Sketching plans for using trees
Current approach which is to output matches only during radix sorting has two big problems:
- high memory requirements
- the modified radix sort uses a lot of space
- outputted matches are large in number and they need to be buffered and sorted before further usage
- lack of streaming mode
- streaming mode is useful to produce matches with limited offsets - to the size of a sliding window
- it is often used to process files which are too big to process at once
- easy solution would be to do radix sorting on overlapping segments, but that
adds problems
- even higher memory requirements
- sorting and analyzing suffixes more than once
A possible solution is to employ enriched tries specially crafted for finding matches during a merge of two such tries. Steps to get to that point are as follows:
- input is divided to independent consecutive segments
- each segment is processed individually by radix sort match finder
- individual handling of segments mean that matches that are found do not span segment boundaries
- to find matches that span segment boundaries tries are used
- after processing a segment by radix sort match finder the created suffix array is converted to a trie, here called segment trie
- during processing the consecutive segments a main trie is kept in memory
- main trie is empty at the beginning of the whole process
- after processing the first segment the segment trie becomes the main trie
- after processing some later segment the resulting segment trie is merged with a then non-empty main trie
- during that merge matches that originate in main trie and end in segment trie are outputted
- matches outputted during radix sorting a segment together with matches outputted when merging segment trie with main trie form a whole set of matches for that segment
- when the main trie grows too big too old suffixes have to be pruned
- pruning old suffixes can be done during the merge of main trie and segment trie
From the above process it is immediately visible that outputting matches ending in a particular segment happens only during processing of that segment. That reduces memory requirements considerably as there is no need to buffer all matches (from the whole input) to sort them by target position before outputting and consuming (assuming the consumption is done in a streaming fashion).

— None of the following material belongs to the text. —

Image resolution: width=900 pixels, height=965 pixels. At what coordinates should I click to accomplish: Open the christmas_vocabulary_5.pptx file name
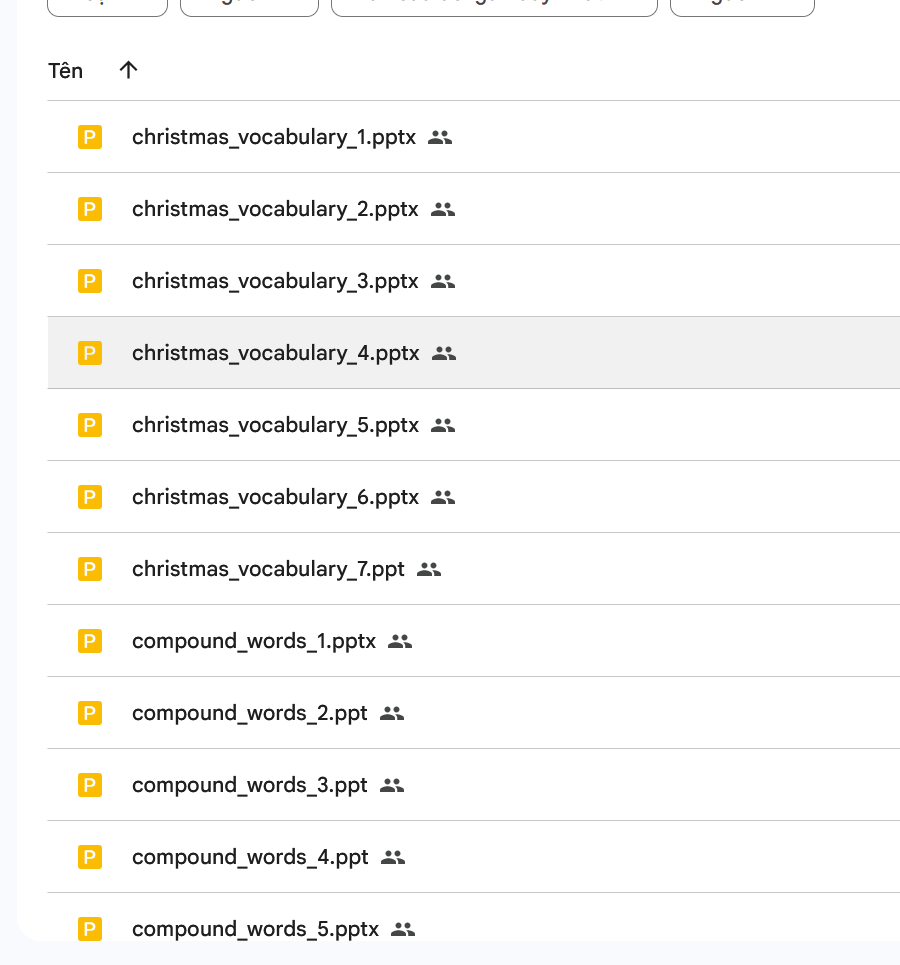(x=275, y=425)
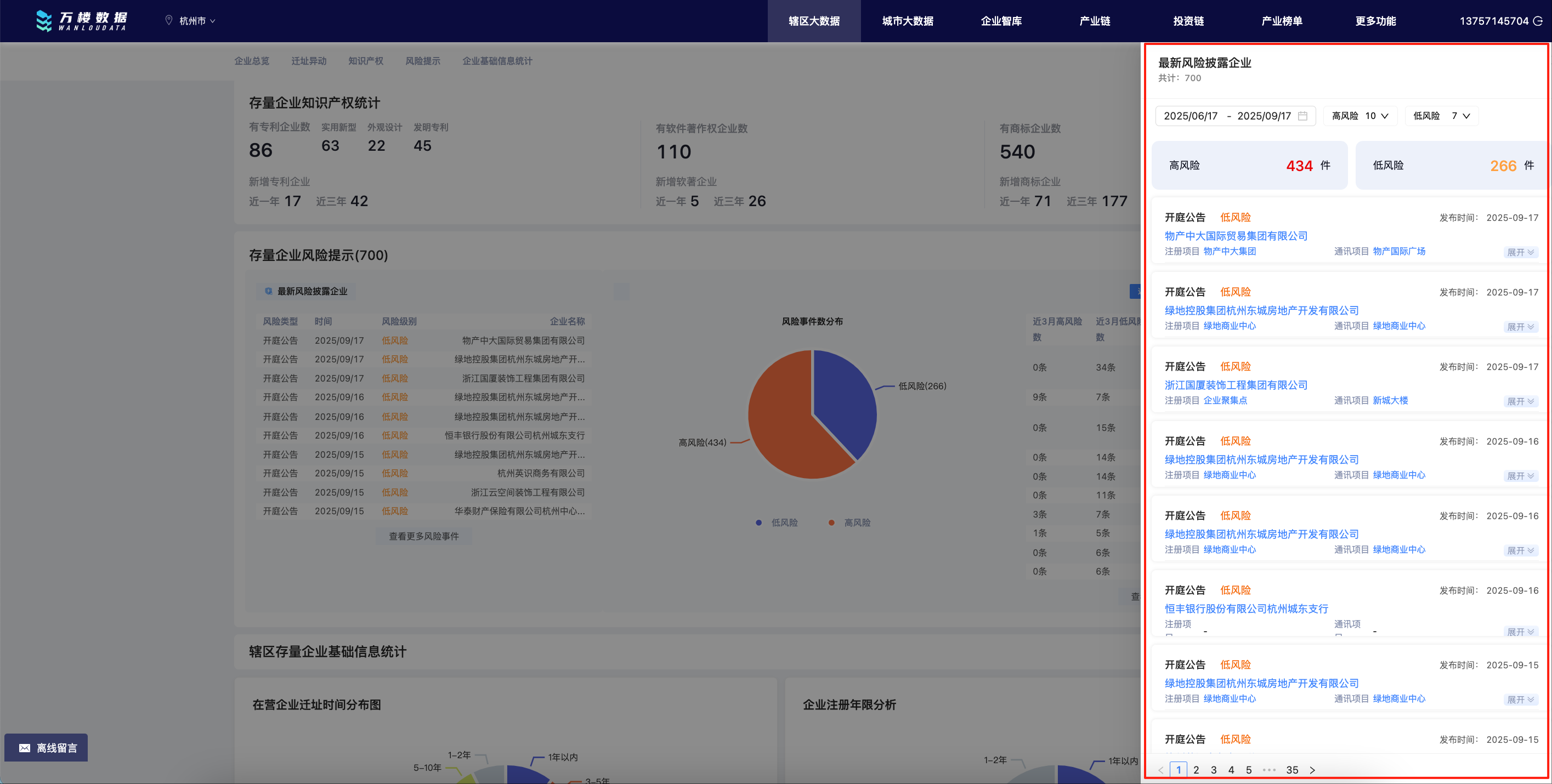Click the previous page left arrow
Image resolution: width=1552 pixels, height=784 pixels.
tap(1160, 770)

The only trie purpose is to facilitate finding matches when merging two tries, therefore fast search is not needed. Two tries must be merged using a linear scan of both tries and linear output of a new trie. During a merge random access to the sliding window of input data is needed.
Leaf fields:
- 1 byte - depth with a special marker value (zero) that tells this is a leaf
- 1-2 bytes - cached first bytes on incoming edge to reduce the number of random memory accesses
- 1 byte (only segment trie) - length of longest match outputted during radix sort match finding
- 4 bytes - suffix index
Node fields:
- 1 byte - depth (above zero) which is the length of longest common prefix of all children
- 1-2 bytes - cached first bytes on incoming edge to reduce the number of random memory accesses
- 1 byte - (children number - 1)
- 4 bytes (only main trie) - highest suffix index of all descendants
Above scheme has a big potential strong point - ability to reduce memory overhead significantly without making the whole process impractically slow. The key observations needed for making that happen are:
- segment size can be tuned freely - smaller segment size reduces memory overhead, but increases the number of merges of main trie and segment trie
- sliding window must be present in memory during the merge of tries because of potentially many random memory accesses to that sliding window
- tries can be both read and written almost fully sequentially and that makes them perfect candidates to store on hard disk (through the means of memory mapped files)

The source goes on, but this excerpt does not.